Я сказала: не умею писать писем, что было правдой. Но помню — очень удивилась. Мне казалось: внешне еще менее организованный, чем я, Тарковский писем вообще не пишет. Теперь, когда я сама не чураюсь эпистолярного жанра и эти воспоминания пишу, в сущности, как письмо, я выяснила, например, сперва из переписки с поэтессой-киевлянкой Евдокией Ольшанской, что у нее есть немало писем от Тарковского, а потом уже — из разных источников и прессы, — что Арсений Александрович письма писал.

В отличие от Липкина Тарковский никогда не разговаривал менторски. Но в те сумерки он не ограничился веселым разведением рук: а что в них плохого? На одно мое шестистрофное стихотворение, где две строфы находились на периферии основного содержания, вдали от главной мысли, — Арсений Александрович по-учительски сердито поднял вверх указательный палец:

— Запомните: стихи надо писать об-од-ном!

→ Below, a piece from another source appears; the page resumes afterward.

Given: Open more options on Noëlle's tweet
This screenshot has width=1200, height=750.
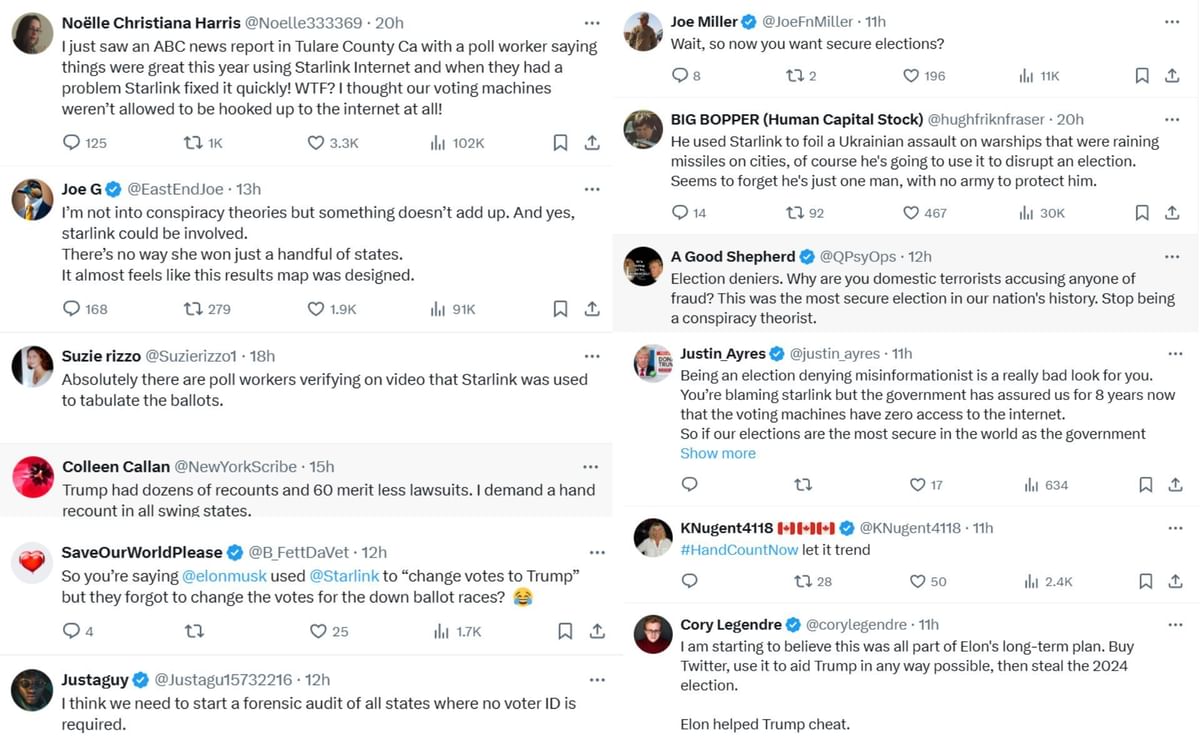Looking at the screenshot, I should click(x=592, y=21).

И если меня начинает относить потоком сознания или бессознания в сторону от позвоночника стихотворенья, вспоминаю сердитое “Об-од-ном!”. Не по-учительски, а по-бойцовски Арсений Александрович набрасывался на мои корневые или небрежно-неточные рифмы. Неточную рифму он ненавидел так, как можно ненавидеть подлюгу или еще не знаю кого.

Однако мне известен случай, когда Тарковский забыл о своей ненависти к неряшливости в рифмовке, столкнувшись с сильным талантом. Этим талантом оказался Айзенштадт (Вениамин Блаженный). Он, минчанин, разослал свои стихи, переписанные убористым прямым петитным почерком и в немалом объеме, многим известным поэтам, в том числе Тарковскому. Но лишь Тарковский восторженным письмом откликнулся на оригинальную, обладающую страстной мощью поэзию Айзенштадта и положил начало известности этого поэта в пока еще узком литературном кругу. Письменный отзыв Тарковского способствовал и началу публикаций Айзенштадта-Блаженного.

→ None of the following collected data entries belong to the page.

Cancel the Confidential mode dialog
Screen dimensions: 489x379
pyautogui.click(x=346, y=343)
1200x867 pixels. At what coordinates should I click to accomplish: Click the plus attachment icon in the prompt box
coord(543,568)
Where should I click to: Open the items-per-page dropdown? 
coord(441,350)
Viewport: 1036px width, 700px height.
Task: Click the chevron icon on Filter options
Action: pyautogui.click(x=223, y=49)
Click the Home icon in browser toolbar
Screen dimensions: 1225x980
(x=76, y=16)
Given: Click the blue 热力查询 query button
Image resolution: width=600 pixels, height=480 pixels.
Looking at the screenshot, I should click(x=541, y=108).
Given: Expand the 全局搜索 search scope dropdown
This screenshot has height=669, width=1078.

В самом начале 80-х мы с Тарковским еще были в ссоре. Не от него я узнала о поэте Айзенштадте, а от Елены Макаровой, моей дочери. Она показала мне 50–60 стихотворений Айзенштадта, которые меня также поразили. И я настрочила и отправила с ней Айзенштадту целое послание. Лена поехала в Минск только с одной целью — навестить больного, уже в возрасте, поэта. Пригласила к себе в Химки. Когда Айзенштадт, больной, но обласканный, все же выбрался в Москву, то захотел познакомиться с Липкиным и со мной. Лена привезла его к нам в Переделкино на дачу вдовы профессора-литературоведа Н. Л. Степанова, мы у нее снимали часть дачи. О, как хотелось не на словах, а на деле помочь! Но что мы с Липкиным могли, если в 80-м вышли из союза писателей и были лишены не только права на профессию, но и права жить в доме творчества, пользоваться услугами писательской поликлиники (из Литфонда нас выбросили). Чего-чего, а неточных, неряшливых рифм у Айзенштадта в преизбытке. Липкин, да и я, хваля поэзию Вениамина Михайловича, затронули и эту тему.